● Fragment:
★ ★ ★ ★

27 293
Wet op het BTW-compensatiefonds

nr. 10
BRIEF VAN DE MINISTER VAN FINANCIËN

Aan de Voorzitter van de Tweede Kamer der Staten-Generaal

Den Haag, 9 juli 2001

In mijn brief over het wetsvoorstel voor de Wet op het BTW-compensatiefonds (Kamerstukken II 2000–2001, 27 293, nr. 9) heb ik u verzocht de plenaire behandeling van dit wetsvoorstel aan te houden tot na bestuurlijk overleg in juni 2001. Tevens werd een onderzoek aangekondigd naar het opvangen van de financiële overgangsproblematiek die optreedt bij de hantering van de netto-methode en naar het gebruik van de alternatieve bruto-methode. Daarnaast heb ik u in mijn brief erover geïnformeerd dat tijdens het bestuurlijk overleg van 11 april 2001 is afgesproken een garantienorm voor gemeenten en provincies in te stellen.

Onderstaand bericht ik u, mede namens de staatssecretaris van Financiën en de minister van Binnenlandse Zaken en Koninkrijksrelaties, over de uitkomsten.

Uitkomsten bestuurlijk overleg 21 juni 2001

Op 21 juni 2001 heeft bestuurlijk overleg plaatsgevonden, waarbij de minister van Binnenlandse Zaken en Koninkrijksrelaties en de bewindslieden van Financiën met vertegenwoordigers van de Vereniging van Nederlandse Gemeenten (VNG) en het Interprovinciaal Overleg (IPO) hebben gesproken over het wetsvoorstel voor de Wet op het BTW-compensatiefonds.

Het bestuurlijk overleg heeft bestuurlijk overeenstemming bereikt over de invoering van het BTW-compensatiefonds, waarbij de Vereniging van Nederlandse Gemeenten (VNG) heeft aangekondigd om medio september een ledenraadpleging te willen houden over het BTW-compensatiefonds. Met het Interprovinciaal Overleg (IPO) zal over een aantal uitwerkingsvragen nader ambtelijk overleg plaatsvinden.

Wat betreft de financiële overgangsproblematiek die optreedt bij de hantering van de netto-methode is gekozen voor de netto-methode met vertraagde uitname uit de Algemene Uitkering. Hieronder volgt een toelichting.

Wij geven u in overweging de behandeling van het wetsvoorstel voort te zetten nadat de VNG in de gelegenheid is geweest de ledenraadpleging te laten plaatsvinden. De ledenraadplegingen staan gepland voor 12, 14 en 17 september a.s.

Overgangsproblematiek afschrijfbare activa

In het bestuurlijk overleg van 11 april 2001 is de wens geuit tot het uitvoeren van een onderzoek naar de invoering van het BTW-compensatiefonds met betrekking tot de afschrijfbare activa. Het rapport van het onderzoek van Ernst & Young is als bijlage toegevoegd.1

Problematiek

De aanleiding voor het onderzoek is de financiële overgangsproblematiek die optreedt bij de toepassing van de netto-methode. Daaruit is de behoefte ontstaan de toepassingmogelijkheden van de bruto-methode en de netto-methode nader te onderzoeken en in de afweging ook mogelijke tussenvarianten te beoordelen.

★ ★ ★ ★

● Opdracht a:
Haal uit de lijst hieronder elke regel waarin het woord "Given" voorkomt en neem die regels over.

Gegevens over woorden en posities van items:
★ ★ ★ ★

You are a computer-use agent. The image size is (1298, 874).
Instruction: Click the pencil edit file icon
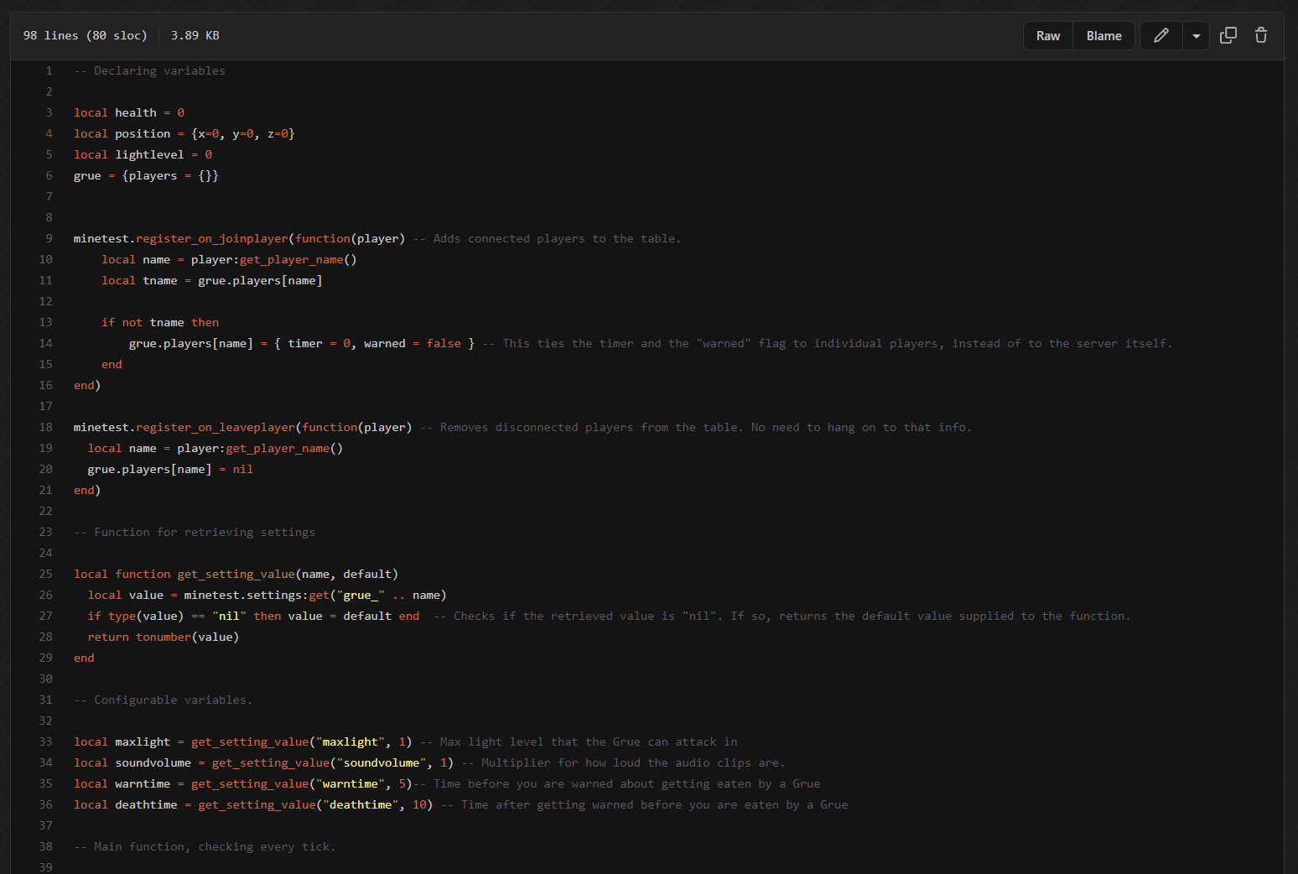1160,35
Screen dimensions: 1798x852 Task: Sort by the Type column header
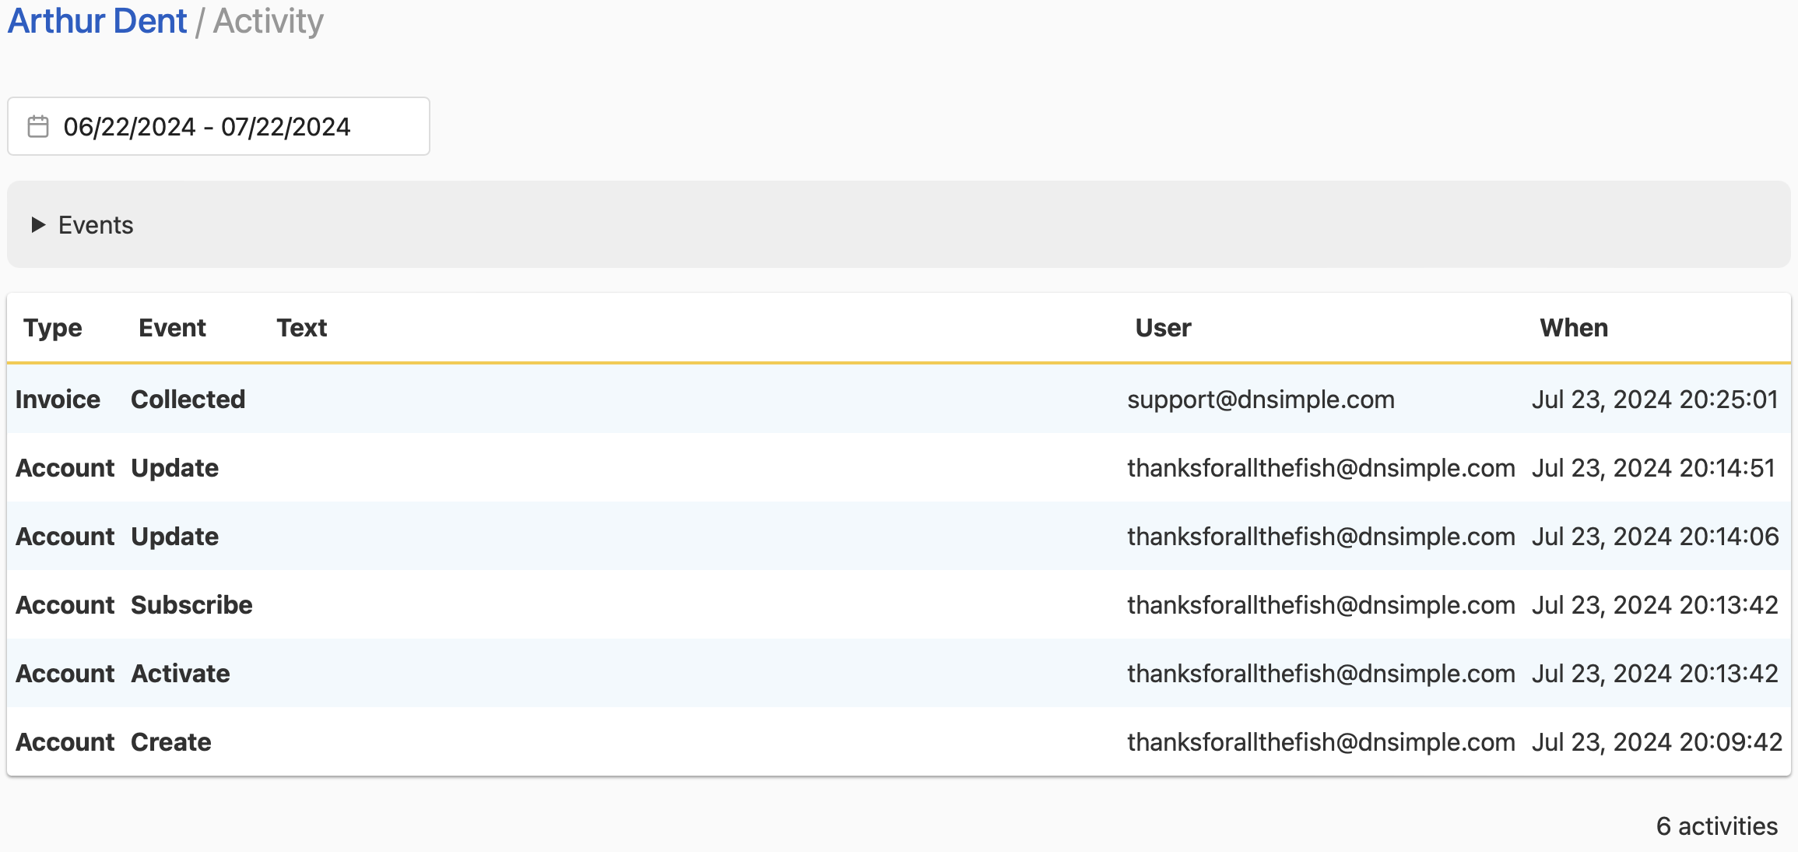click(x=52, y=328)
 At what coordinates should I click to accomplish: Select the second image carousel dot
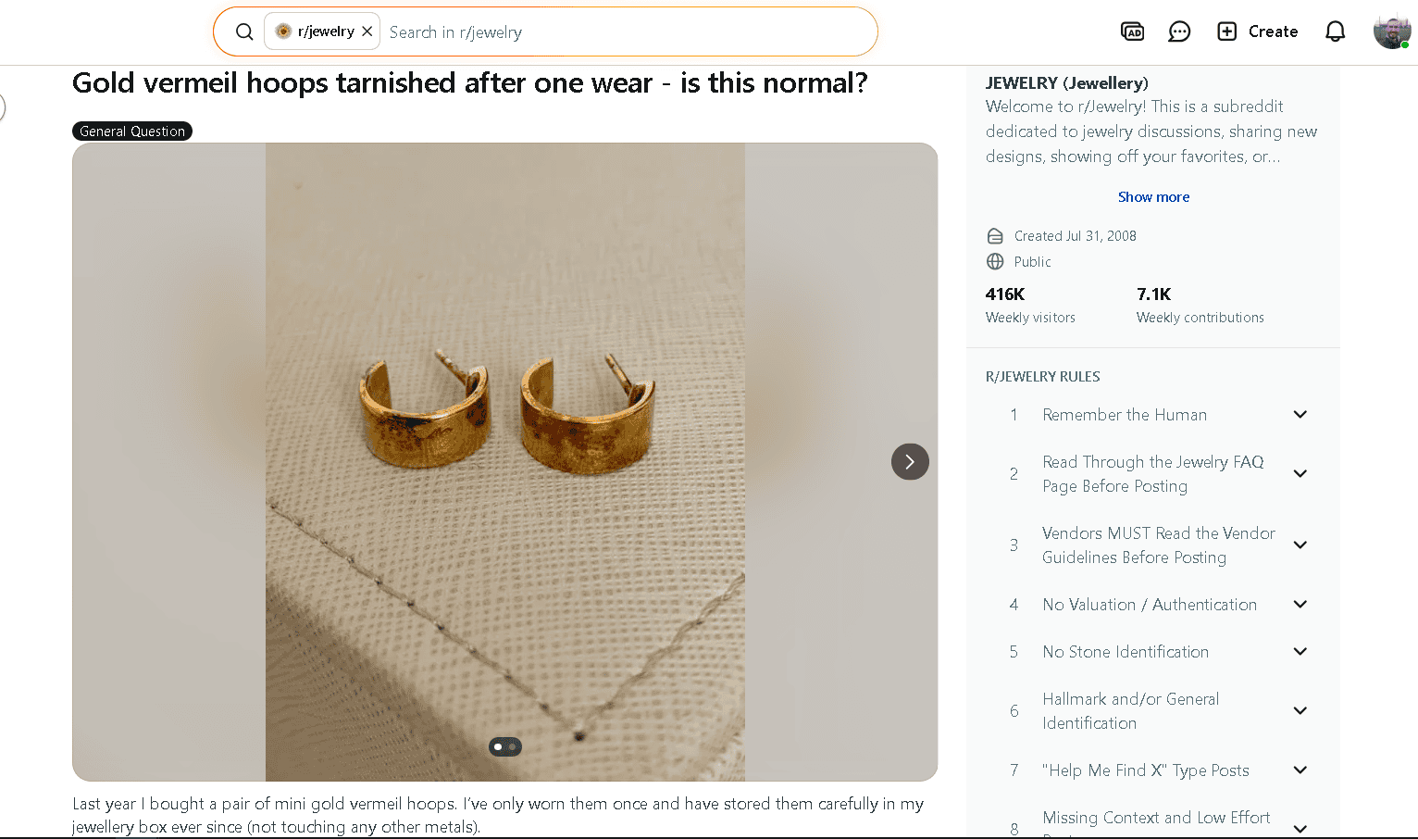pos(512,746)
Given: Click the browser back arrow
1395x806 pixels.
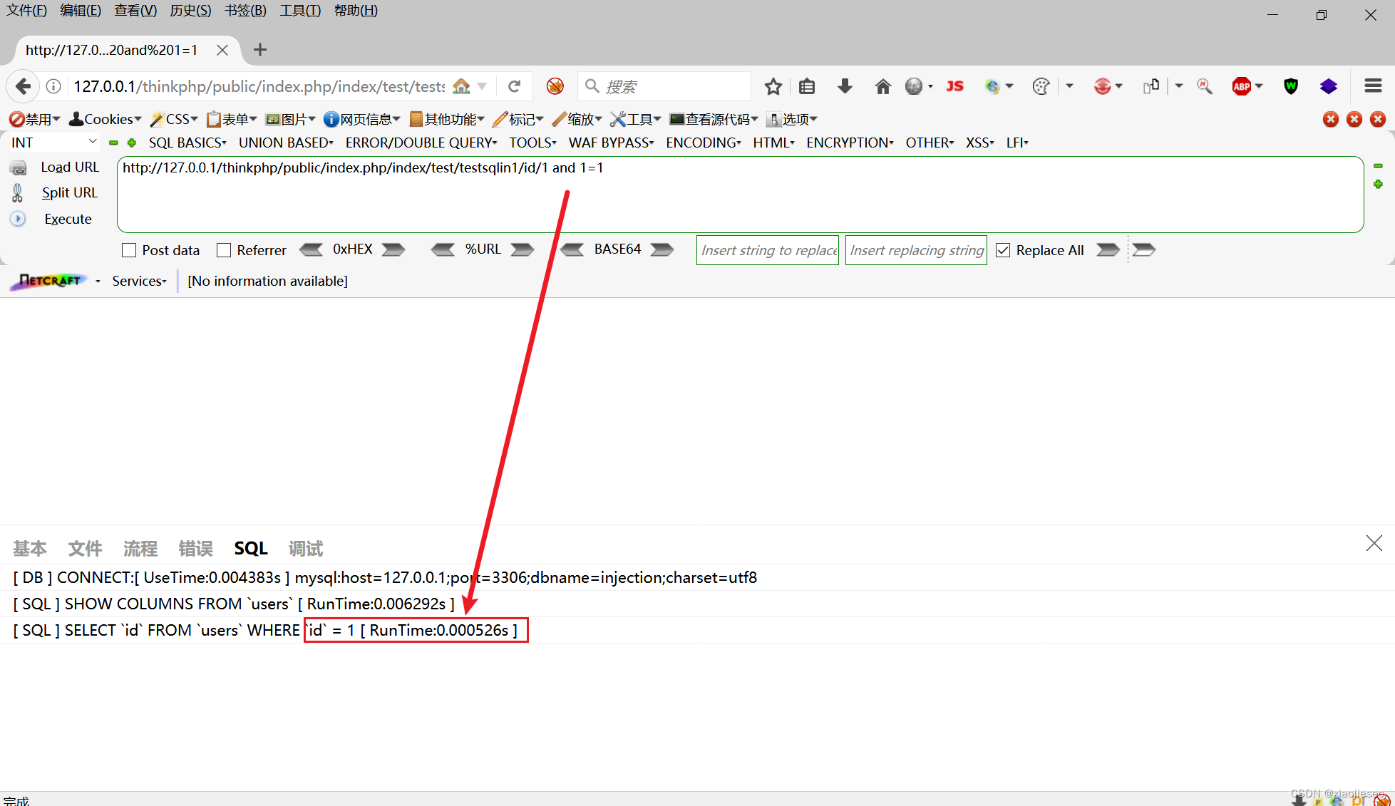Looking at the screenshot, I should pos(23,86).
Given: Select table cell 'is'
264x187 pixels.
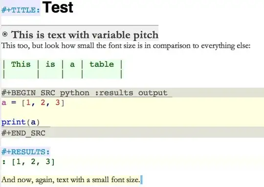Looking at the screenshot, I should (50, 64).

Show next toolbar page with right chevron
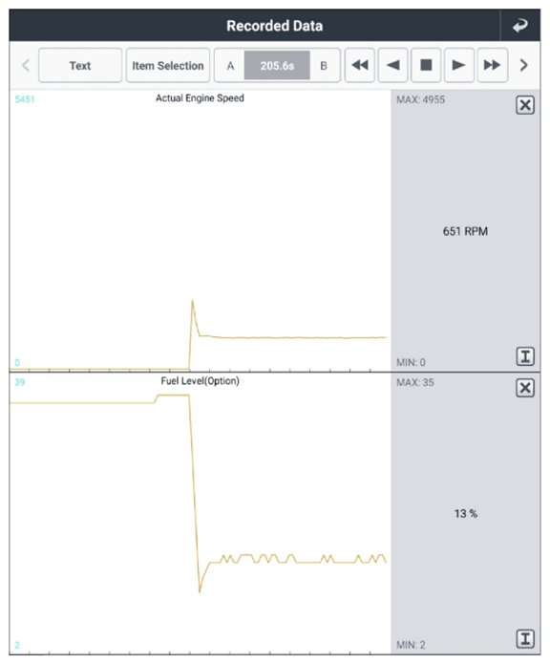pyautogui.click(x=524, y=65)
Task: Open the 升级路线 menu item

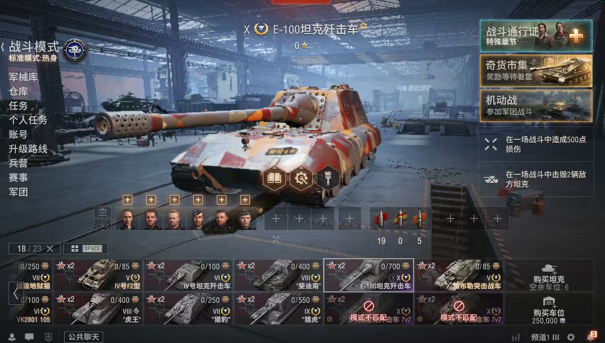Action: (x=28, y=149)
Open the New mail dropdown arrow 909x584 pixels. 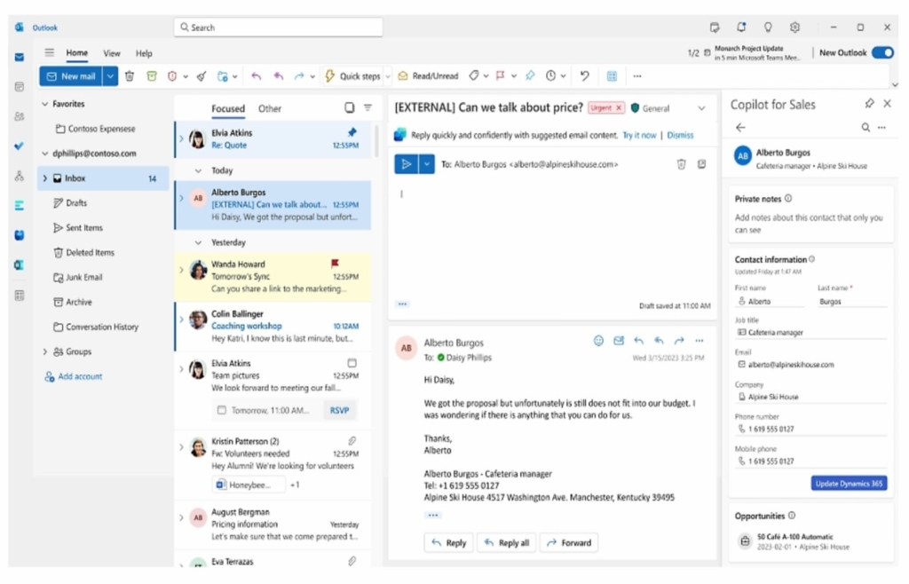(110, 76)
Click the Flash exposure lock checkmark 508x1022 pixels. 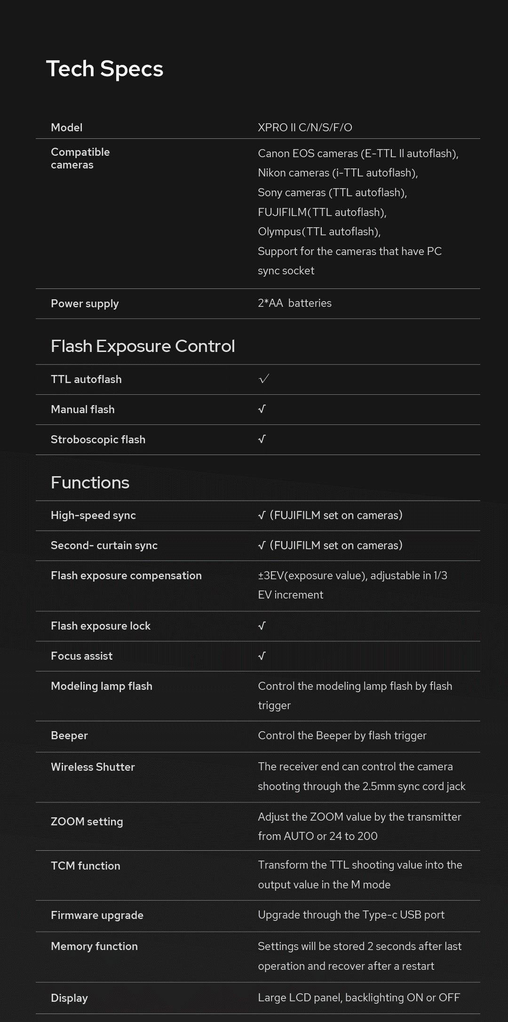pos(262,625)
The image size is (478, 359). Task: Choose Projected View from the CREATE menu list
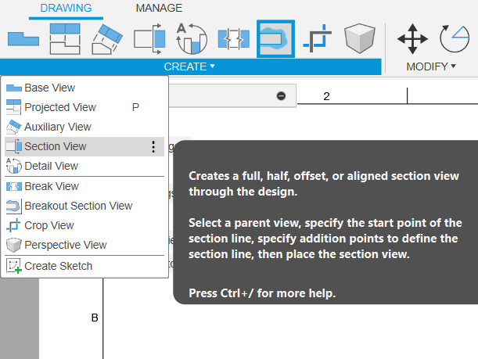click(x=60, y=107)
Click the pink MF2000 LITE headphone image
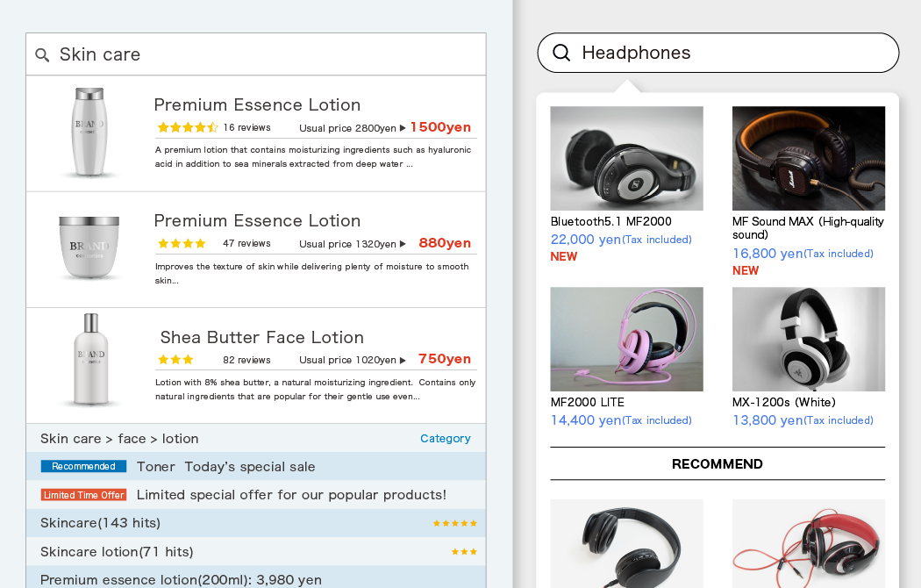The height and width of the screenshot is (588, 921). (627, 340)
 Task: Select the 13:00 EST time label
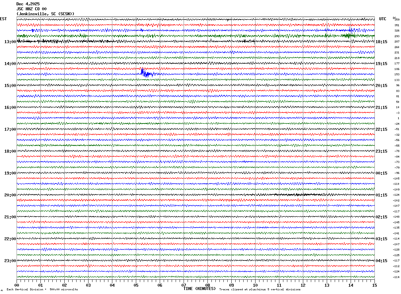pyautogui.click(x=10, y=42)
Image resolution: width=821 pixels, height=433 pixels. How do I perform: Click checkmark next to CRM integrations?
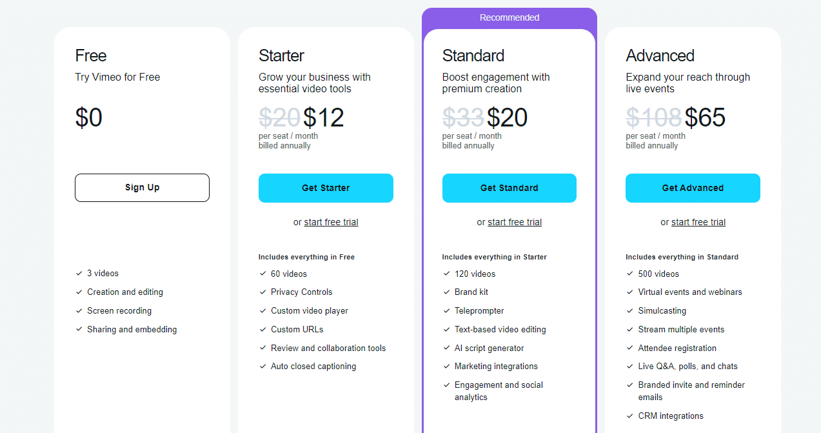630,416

★ ★ ★ ★

● Opdracht b:
Pas in de brief over het BTW-compensatiefonds het stuk aan dat begint bij de woorden "Uitkomsten bestuurlijk overleg" en stopt na "op het BTW-compensatiefonds.". Vervang daarin "Interprovinciaal Overleg" door "Interprovinciaal Beraad".

● Antwoord a:
Given: Click the browser back arrow
Given: Select table cell 'is'

● Antwoord b:
Uitkomsten bestuurlijk overleg 21 juni 2001

Op 21 juni 2001 heeft bestuurlijk overleg plaatsgevonden, waarbij de minister van Binnenlandse Zaken en Koninkrijksrelaties en de bewindslieden van Financiën met vertegenwoordigers van de Vereniging van Nederlandse Gemeenten (VNG) en het Interprovinciaal Beraad (IPO) hebben gesproken over het wetsvoorstel voor de Wet op het BTW-compensatiefonds.